Stoner did not preserve error as to his challenge to his guilty plea, he is not excused from doing so, and we preserve his related ineffective-assistance claim for postconviction-relief proceedings. The district court provided adequate reasons for imposing consecutive sentences. We vacate the part of Stoner's sentences regarding the section 911.2B surcharge related to M.H. and restitution. We remand to the district court for entry of a corrected sentence and resentencing consistent with this opinion.
CONVICTIONS AFFIRMED; SENTENCES AFFIRMED IN PART, VACATED IN PART, AND REMANDED.

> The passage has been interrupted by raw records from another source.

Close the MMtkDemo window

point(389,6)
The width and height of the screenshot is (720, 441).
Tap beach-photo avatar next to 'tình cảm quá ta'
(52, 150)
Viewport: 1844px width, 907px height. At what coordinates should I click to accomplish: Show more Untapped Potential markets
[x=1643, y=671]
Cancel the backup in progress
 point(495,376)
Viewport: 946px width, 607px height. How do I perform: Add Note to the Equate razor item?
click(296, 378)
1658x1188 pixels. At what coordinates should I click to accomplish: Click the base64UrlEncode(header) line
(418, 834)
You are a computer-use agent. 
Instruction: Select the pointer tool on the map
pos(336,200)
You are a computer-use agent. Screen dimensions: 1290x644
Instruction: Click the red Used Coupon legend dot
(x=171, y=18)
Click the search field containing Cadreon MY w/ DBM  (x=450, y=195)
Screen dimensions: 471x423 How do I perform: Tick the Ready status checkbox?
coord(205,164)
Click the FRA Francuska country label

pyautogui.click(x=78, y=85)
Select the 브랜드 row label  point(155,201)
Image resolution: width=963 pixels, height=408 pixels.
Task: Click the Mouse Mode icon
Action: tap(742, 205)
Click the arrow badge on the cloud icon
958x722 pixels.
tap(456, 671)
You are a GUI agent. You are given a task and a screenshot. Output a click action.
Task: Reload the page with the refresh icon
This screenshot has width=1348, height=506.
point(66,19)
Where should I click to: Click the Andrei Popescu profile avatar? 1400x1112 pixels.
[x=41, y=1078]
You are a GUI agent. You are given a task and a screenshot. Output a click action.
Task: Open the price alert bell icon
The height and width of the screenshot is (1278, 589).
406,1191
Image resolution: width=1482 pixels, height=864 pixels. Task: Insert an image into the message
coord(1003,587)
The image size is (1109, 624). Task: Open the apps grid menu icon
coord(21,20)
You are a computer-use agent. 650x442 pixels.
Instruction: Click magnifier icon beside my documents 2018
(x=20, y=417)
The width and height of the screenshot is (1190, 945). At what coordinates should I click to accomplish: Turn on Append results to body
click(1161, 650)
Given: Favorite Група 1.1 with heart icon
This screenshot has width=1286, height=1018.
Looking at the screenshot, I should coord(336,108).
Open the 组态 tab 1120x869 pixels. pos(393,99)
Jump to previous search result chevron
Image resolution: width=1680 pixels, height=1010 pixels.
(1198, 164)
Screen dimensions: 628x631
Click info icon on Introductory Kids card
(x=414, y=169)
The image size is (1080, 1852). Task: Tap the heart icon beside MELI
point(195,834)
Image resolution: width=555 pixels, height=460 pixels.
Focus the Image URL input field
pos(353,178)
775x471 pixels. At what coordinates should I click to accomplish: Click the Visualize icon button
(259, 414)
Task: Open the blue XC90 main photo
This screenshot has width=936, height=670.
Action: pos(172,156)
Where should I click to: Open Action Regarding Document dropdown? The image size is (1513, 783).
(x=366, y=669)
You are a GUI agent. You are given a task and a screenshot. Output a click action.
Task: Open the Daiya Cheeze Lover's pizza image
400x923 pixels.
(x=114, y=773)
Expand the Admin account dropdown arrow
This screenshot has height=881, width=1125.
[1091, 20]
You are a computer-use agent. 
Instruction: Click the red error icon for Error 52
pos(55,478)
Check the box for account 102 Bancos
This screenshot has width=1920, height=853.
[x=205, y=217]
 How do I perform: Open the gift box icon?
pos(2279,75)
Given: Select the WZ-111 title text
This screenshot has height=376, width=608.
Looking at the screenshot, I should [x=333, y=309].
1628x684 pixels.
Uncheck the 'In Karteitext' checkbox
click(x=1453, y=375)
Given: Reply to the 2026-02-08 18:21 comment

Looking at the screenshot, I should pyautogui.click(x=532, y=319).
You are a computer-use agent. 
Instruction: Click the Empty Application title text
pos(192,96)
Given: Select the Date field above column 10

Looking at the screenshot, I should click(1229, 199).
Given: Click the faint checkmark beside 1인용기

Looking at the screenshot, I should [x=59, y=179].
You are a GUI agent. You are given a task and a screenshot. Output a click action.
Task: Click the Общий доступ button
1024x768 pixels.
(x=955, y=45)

1. Recent legislation prohibits appeals from guilty pleas to non-class “A” felonies and adjudication of ineffective-assistance-of-counsel claims on direct appeal. See 2019 Iowa Acts ch. 140, §§ 28, 31. However, the Iowa Supreme Court has determined neither amendment applies to appeals filed before July 1, 2019. State v. Macke, 933 N.W.2d 226, 235 (Iowa 2019). Because Stoner filed his appeal before July 1, 2019, we will consider his arguments.
2. State v. Johnson was overruled on a separate issue in State v. Hill, 878 N.W.2d 269 (Iowa 2016). In Hill, the supreme court confirmed that sentencing courts are encouraged to give more detailed reasons for a sentence specific to a defendant and are required to explicitly state the reasons for imposing consecutive sentences, although in doing so the sentencing court may rely on the same reasons for imposing a sentence of incarceration. 878 N.W.2d at 274. Hill overruled Johnson on the issue of whether appellate courts are allowed to infer the reasons for consecutive sentences are the same as the reasons for the sentence in general as part of the overall sentencing plan, holding that such an inference is improper. Id. Hill does not appear to overrule Johnson on the issue of whether the record to review to determine whether adequate reasons for imposing consecutive sentences were stated includes the sentencing colloquy, sentencing order, and presentence investigation report referred to by the district court.